Pour autant, les projets avancent, les premières réalisations devraient être livrées à la rentrée scolaire de septembre 2024 et les établissements livrés répondent aux enjeux actuels de transition écologique.

Ce volet « écoles » du plan Marseille en grand qui montre, pour l'heure, son efficacité doit donc être poursuivi avec un État qui doit tenir ses engagements financiers.

EXAMEN EN COMMISSION

Réunie le mercredi 19 juin 2024 sous la présidence de M. Claude Raynal, président, la commission a entendu une communication de M. Stéphane Sautarel, rapporteur spécial, et Mme Isabelle Briquet, rapporteure spéciale, sur le financement du volet « écoles » du plan « Marseille en grand ».

M. Claude Raynal, président. - Nous poursuivons par une communication de Mme Isabelle Briquet et M. Stéphane Sautarel, rapporteurs spéciaux de la mission « Relations avec les collectivités territoriales », sur le volet « écoles » du plan « Marseille en grand ».

Mme Isabelle Briquet, rapporteure spéciale. - La loi de finances initiale pour 2022 a ouvert 254 millions d'euros de subvention exceptionnelle pour la rénovation des écoles de Marseille.

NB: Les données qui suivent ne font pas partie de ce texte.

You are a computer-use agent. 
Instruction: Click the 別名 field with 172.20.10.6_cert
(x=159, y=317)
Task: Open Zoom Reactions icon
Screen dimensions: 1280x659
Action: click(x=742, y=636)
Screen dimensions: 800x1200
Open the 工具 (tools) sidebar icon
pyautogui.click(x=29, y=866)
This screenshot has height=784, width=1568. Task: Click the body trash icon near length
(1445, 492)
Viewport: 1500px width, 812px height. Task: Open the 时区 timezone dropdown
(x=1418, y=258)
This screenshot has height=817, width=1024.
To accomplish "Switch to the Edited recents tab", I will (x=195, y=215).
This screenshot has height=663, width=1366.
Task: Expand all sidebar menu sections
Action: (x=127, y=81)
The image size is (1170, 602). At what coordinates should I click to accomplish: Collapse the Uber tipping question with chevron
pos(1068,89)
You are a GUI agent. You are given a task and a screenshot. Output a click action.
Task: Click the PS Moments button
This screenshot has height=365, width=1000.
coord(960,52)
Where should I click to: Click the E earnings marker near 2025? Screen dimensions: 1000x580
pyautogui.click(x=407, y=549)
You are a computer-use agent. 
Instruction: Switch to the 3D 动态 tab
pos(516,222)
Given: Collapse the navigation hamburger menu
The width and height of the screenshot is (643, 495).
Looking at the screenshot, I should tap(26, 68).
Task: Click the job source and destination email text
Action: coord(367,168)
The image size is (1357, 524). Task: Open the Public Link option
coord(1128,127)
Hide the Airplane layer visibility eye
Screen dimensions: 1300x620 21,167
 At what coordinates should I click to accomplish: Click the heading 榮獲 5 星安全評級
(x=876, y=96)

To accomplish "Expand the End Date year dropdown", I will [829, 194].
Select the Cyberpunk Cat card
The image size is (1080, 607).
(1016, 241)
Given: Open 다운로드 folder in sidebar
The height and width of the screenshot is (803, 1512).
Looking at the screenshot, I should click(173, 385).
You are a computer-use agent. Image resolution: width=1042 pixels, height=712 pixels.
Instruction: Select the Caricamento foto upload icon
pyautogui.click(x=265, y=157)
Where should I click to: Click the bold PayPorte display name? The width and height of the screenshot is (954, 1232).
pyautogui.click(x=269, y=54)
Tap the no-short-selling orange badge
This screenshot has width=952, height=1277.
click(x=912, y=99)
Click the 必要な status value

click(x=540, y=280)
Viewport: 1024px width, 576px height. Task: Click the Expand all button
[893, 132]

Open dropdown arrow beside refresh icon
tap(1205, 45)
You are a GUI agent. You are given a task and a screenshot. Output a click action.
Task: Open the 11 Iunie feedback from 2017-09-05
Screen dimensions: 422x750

Avec mon collègue Stéphane Sautarel, nous avons décidé de contrôler l'utilisation de ces crédits, ce qui nous a amenés, de manière plus large, à contrôler le financement du volet « écoles » du plan « Marseille en grand ».

Pour bien comprendre les enjeux, il paraît nécessaire de contextualiser l'origine de ce plan.

Le 2 septembre 2021, le Président de la République a annoncé le lancement du plan Marseille en grand, avec pour objectif principal le rattrapage des retards accumulés par la commune dans le développement de services majeurs pour la population. En effet, estimant que la deuxième ville de France cumulait de nombreuses difficultés économiques, sociales, scolaires, sécuritaires, financières et un déficit d'infrastructures publiques, et était traversée par des inégalités fortes, le Président a jugé qu'il était du rôle de l'État de soutenir, d'appuyer et d'accompagner la ville dans une profonde restructuration d'ensemble.

L'objet du présent propos et de notre rapport n'est pas de porter une appréciation sur l'opportunité d'une telle démarche, mais plutôt d'évaluer l'utilisation des crédits dédiés au financement du volet « écoles » du plan.

Ce plan inédit d'un montant annoncé de 5 milliards d'euros s'articule autour de sept axes : les écoles et l'éducation, la sécurité, les mobilités, le logement, l'emploi et l'insertion, la santé et la culture.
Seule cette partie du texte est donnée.